Task brief.
Turn the lines into a JSON list of strings, starting at the line with "Switch to mobile view icon" and continuing through the end of the items. Use one string per line and skip any blank lines.

--- BEGIN Material supplied ---

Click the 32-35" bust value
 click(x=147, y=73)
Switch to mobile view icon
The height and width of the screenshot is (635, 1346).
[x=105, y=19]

--- END Material supplied ---

Solution.
[
  "Switch to mobile view icon",
  "The height and width of the screenshot is (635, 1346).",
  "[x=105, y=19]"
]